Waving the pirate flag: The future of science publishing is black?

Preface: I feel like I am too scatter-brained to blog as regularly as I would like to. When I have an idea it is often easier to put it on Twitter (@Aging_Scientist) instead of writing a post. The problem with blogging is once I get obsessed with an idea, I turn into a perfectionist and start writing these long and rambling posts. But they are never "good enough" or "quite finished". Not sure how often I will blog from now one.

The era of sci-hub

Evidently it is desirable to access the scientific literature efficiently and cheaply ("open access"), because papers are written to be shared. As researchers we want to benefit the public and make our voice heard. Three types of open access (OA) schemes are well established by now (ref. 5). Green, is the publication of manuscripts in archives. Gold, is the placement of publications in journals that guarantee free access. Despite high expectations, neither approach has managed to overtake regular pay-per-view and institutional subscription based models ("paywall"). Black, can describe a service called sci-hub which copies and saves almost all biomedical papers that are being published. This “black” approach is set to revolutionize publishing, but why?

The Problem: literature is too expensive
Access to the biomedical literature is too expensive. No library can afford a subscription to all journals so, even if you are affiliated with a university or two, you cannot access all articles you need for free. What is worse, some authors publish up-to-date methods and reviews in book chapters, which are much harder to access than papers. It is estimated that scientists have access to about 50% of the papers they need for free but for books the number may be as low as 2% (14).

1. This is highly problematic for students, who tend to have negative cash flows during their studies. If you went to university you probably know the problem. Moreover, many students writing undergrad papers just read abstracts and those who actually try to access the literature get punished twice, because it takes time to read in the first place, and then it also costs time and money to access papers.
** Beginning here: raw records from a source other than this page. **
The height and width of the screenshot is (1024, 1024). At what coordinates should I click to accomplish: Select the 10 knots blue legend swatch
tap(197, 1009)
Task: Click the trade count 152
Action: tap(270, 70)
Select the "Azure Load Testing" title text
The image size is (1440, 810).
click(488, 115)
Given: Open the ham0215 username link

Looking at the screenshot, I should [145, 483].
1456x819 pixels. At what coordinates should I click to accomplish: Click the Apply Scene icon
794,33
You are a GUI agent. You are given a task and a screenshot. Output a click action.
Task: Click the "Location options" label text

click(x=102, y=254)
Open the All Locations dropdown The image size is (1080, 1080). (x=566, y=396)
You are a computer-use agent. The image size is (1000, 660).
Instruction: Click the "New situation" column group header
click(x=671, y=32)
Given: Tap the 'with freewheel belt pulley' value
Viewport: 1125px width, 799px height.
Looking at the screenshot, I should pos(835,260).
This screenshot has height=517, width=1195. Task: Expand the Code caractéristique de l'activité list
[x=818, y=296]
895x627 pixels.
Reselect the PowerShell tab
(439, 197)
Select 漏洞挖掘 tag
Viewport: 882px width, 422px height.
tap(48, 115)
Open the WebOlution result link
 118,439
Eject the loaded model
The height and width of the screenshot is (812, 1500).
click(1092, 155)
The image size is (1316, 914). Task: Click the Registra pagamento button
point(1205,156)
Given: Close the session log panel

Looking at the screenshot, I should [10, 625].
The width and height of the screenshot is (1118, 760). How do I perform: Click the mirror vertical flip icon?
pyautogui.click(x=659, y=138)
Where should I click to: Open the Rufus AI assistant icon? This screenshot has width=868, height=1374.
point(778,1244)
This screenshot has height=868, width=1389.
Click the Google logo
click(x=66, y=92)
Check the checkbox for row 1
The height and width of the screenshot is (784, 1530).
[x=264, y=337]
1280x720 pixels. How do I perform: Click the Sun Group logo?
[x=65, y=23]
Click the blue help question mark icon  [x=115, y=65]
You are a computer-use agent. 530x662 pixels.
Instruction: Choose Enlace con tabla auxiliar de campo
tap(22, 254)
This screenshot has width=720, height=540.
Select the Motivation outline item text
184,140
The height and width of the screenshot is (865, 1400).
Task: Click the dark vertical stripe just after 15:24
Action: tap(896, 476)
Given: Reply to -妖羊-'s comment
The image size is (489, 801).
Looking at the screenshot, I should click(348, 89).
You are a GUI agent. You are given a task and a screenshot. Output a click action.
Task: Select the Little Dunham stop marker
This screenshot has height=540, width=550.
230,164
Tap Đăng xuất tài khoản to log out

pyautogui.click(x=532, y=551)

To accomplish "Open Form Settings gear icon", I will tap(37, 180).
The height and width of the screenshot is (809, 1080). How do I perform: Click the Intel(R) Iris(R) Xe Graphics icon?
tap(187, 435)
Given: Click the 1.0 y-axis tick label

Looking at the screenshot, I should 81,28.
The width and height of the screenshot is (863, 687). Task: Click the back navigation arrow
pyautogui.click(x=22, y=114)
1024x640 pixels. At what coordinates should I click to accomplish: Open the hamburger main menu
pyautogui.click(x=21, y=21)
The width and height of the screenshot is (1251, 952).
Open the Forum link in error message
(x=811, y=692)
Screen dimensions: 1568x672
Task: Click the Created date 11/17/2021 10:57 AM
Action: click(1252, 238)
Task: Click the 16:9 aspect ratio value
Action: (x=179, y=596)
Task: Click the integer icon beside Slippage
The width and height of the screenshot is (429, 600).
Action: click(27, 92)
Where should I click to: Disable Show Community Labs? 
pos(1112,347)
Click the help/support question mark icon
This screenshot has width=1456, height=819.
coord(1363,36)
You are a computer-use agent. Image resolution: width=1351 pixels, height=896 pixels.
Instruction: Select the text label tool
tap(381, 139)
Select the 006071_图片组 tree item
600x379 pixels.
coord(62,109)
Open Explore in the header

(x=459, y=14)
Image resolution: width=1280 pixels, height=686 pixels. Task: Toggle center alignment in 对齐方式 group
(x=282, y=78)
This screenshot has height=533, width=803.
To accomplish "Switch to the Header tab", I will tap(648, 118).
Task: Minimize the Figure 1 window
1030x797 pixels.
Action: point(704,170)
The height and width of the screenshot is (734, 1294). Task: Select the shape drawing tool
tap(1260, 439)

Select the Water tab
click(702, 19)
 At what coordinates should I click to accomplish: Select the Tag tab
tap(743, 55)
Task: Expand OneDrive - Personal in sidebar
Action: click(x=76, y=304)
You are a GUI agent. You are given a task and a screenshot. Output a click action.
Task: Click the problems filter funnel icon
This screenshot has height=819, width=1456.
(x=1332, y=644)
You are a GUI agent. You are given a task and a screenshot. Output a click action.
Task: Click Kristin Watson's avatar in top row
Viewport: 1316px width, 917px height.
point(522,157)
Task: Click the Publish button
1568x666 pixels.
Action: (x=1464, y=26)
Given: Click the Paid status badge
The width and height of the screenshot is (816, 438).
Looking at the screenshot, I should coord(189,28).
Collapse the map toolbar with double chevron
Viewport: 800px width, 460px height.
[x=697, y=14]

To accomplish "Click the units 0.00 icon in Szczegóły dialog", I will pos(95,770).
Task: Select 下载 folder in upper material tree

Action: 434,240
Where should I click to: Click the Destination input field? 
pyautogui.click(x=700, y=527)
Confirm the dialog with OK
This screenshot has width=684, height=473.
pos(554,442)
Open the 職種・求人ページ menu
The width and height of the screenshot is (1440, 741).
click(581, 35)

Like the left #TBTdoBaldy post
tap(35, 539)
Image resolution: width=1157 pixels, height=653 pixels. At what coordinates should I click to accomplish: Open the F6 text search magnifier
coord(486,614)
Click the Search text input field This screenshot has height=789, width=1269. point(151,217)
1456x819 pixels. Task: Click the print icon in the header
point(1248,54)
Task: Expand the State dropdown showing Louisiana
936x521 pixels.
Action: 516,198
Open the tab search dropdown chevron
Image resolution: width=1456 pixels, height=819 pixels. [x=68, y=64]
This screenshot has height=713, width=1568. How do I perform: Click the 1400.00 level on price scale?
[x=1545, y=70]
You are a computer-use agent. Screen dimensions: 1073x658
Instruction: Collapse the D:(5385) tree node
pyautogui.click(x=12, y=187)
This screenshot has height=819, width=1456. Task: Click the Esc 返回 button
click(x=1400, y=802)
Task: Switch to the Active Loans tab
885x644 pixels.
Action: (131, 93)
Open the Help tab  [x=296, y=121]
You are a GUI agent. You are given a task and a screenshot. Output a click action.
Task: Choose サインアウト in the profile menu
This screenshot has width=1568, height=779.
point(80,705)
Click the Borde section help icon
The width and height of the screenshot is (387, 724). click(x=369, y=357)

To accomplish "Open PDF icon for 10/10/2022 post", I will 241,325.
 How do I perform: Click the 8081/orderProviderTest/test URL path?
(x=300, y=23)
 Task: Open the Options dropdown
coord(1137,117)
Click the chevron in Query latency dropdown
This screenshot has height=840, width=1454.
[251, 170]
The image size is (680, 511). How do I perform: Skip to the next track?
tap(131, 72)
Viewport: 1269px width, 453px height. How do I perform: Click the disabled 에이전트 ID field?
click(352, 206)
As a knock-on effect, difficult access to the literature provides the perverse incentive to water down undergrad courses and to cheat on writing assignments.

Of course, I had the integrity to do proper research so I spent hundreds of €s to access inferior DRM copies through library-loan services and fired off hundreds of mails begging authors to send me their pdf copies. Flooding researcher's overflowing inboxes, often enough and justifiably I was met with the scornful: "Who are you and why should I share (my time) with you?"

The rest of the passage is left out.